I ought to start with news of the Council’s Annual Meeting, being perhaps the most important thing I had to do last week, but I am going to leave it to the end so as to build a sense of anticipation. Instead, I will start with a report on my trip to Whalley.
Whalley is place name I will have said over a thousand times (it is a method in Smith’s and Chandler’s 23 Spliced compositions) but I have never been there. To be honest I wouldn’t have pinned it on the map that precisely although I knew which side of the Pennines it is on. So, when I found myself driving home from a holiday in Northumberland, having dropped my family at Knaresbrough station for onward passage to Headingly, I took the opportunity to divert and see BellSim, in the garage behind Adrian West’s house in Whalley.

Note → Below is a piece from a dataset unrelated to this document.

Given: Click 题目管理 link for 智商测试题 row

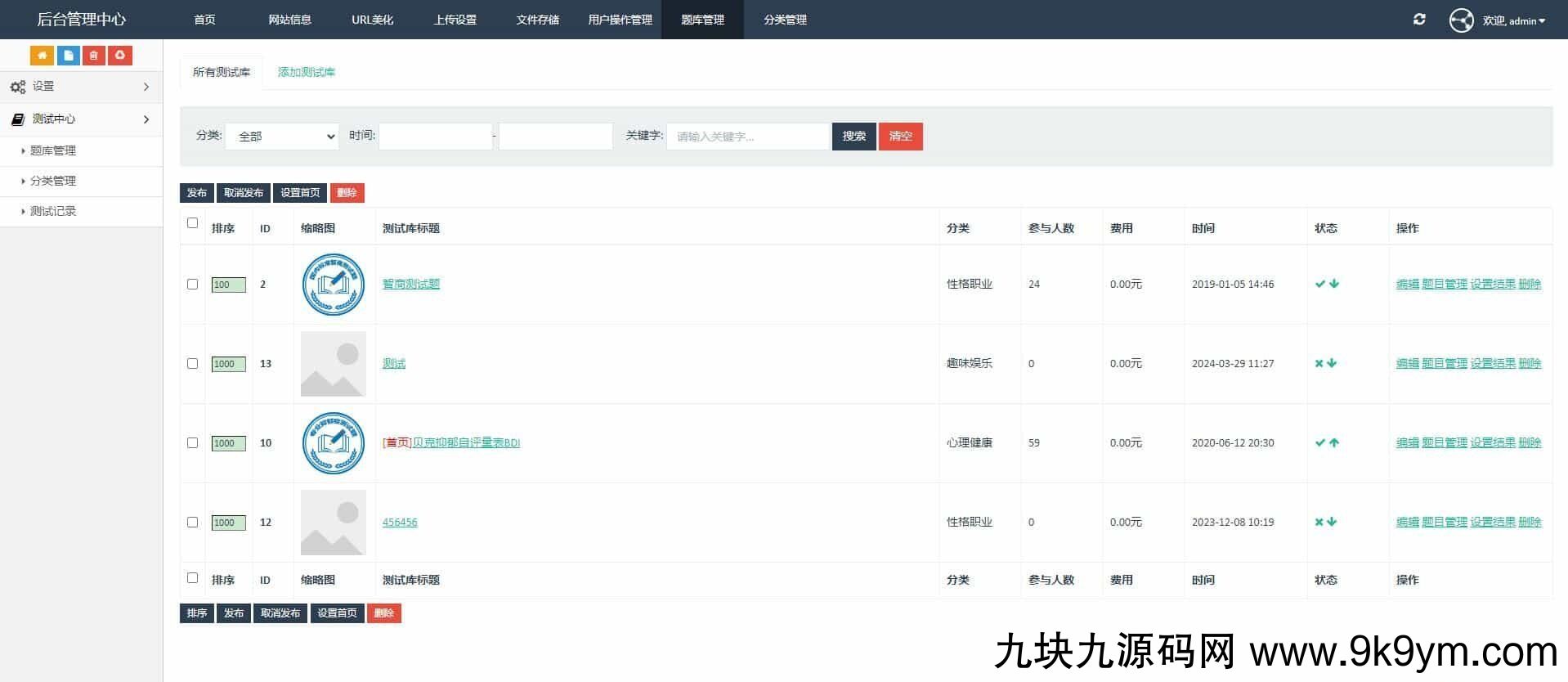Looking at the screenshot, I should (1444, 285).
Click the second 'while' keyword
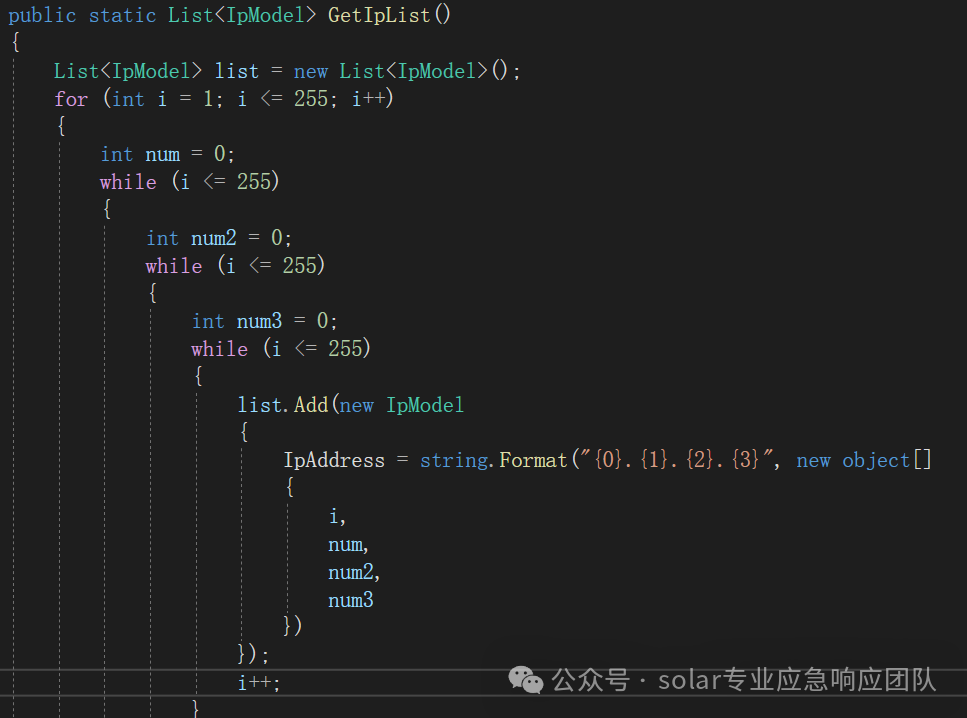Viewport: 967px width, 718px height. tap(174, 266)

BellSim is Adrian’s prototype simulator which just uses servo motors and industrial automation control to move the rope and simulate the forces of the bell (see articles on it in the Ringing World on pages 732 and 767). I had long ago dreamed of a simulator that didn’t use an actual wheel but just had a servo motor driven drum. It would be easier to fit above the ceiling for a start. Adrian has done it, and it exceeded my high expectations.
While the Ringing World article was detailed and factual in terms of how BellSim worked, I can add a bit more of a new user experience. Despite there being no bell or wheel involved (those parts are simulated), it handles exactly like a real bell of any weight – I rang it set at weights from 5cwt to 20cwt. Slow motion mode, ringing up and down, analysing pull force and efficiency percentages, integration with Abel – it was all there. I’ll write a longer report otherwise I’ll run out of words. Loved it.
Our presence in Northumberland did not escape the attention of the Assistant Editor of the Ringing World Chris Teasdale, who invited us to Morpeth practice. I don’t think there is any greater pleasure in ringing than going to a practice and enabling different things to be done (adding three ringers will help most practices). There’s plenty of history in Morpeth Clock Tower. The peal boards read like a chronicle of the great and good of ringing in the North East over the last 70 years.
A special shout out to Mark Elvers, Web Editor, who did the CC Reforms consultation website overnight when I sent him a huge amount of content at 10pm. When I logged on in the morning there was an email saying “something like this”? Actually when I looked back on the emails, the website had been created in 18 minutes. I need to make my challenges more difficult. Anyway, it’s up there and IMHO makes interesting reading. It’s a huge collective body of thought on how we might make ringing organisation better.
‘Save the Parish’ now has a dedicated webpage (13 minutes) which can be found off the Bells and Ringing tab on the CC website. There is some introductory spiel to put the campaign into ringing context, then all the various links to papers, informed comment, and media coverage. The main message to draw from this is that taking a position on either side of this campaign, or on the consultation paper it is campaigning against, is difficult for ringers, even if you have read it all (and impossible if you haven’t). Our advice remains to use it as an open door to speak to your incumbent or PCC, see if they have a view on it, and generally start the process of having a closer relationship if you don’t already.
The G&B Summer School was reported to be a great success, demonstrating continued demand for online distributed ringing training. 26 seminars, 22 different presenters, and 850 attendances, with broader reach now than just the G&B. Some ringers joined from America and Australia, including one Australian ringer who joined at 4am!
And so, to the moment you have been waiting for. I know some will have even jumped here and saved the rest for later. A brief snapshot of the Annual Meeting, a day which for me and a few others requires a huge amount of preparation, rewarded by it being virtually hitch free. I managed to fit in parkrun beforehand, had Charlie on hand to deliver tea at what seemed like half hour intervals, and had a decent three hours of positive stuff.
About half the meeting was taken up with Workgroup presentations and discussion, brought right up to date, and my presentation of the Executive’s ‘Forward Plan’ for 2022 –projects we are working on in addition to Workgroups’ work. These included a major coordinated recruitment campaign, a Heritage Lottery Fund bid for taking bells into schools, the new Mobile Belfry, starting the Cast of 1000 on tower bells (it went well on Ringing Room), launch of the Ringing Forums, a National call change competition along the lines of those run in Devon and the South West, and the new ringing centre at Northampton which is being developed with the Churches Conservation Trust.
Despite there now being about 100 members of the various Workgroups and support groups, most of the Workgroup reports finished with the leaders asking for more help, increasing yet further the amount of work they are doing and making those who say the Central Council is irrelevant to them and doesn’t do anything look even more ignorant.
Finally I need to put the record straight on the quite scurrilous suggestions that what I was drinking at the start of the meeting was beer, just because it was in a glass and looked a bit brown. Firstly the glass was a ‘Kiss the Hippo’ coffee glass, and the content was a Rooibos tea with Berry and Ashwaganda from Mission Teas – tagline “Fuel Your Extraordinary”. You couldn’t make it up.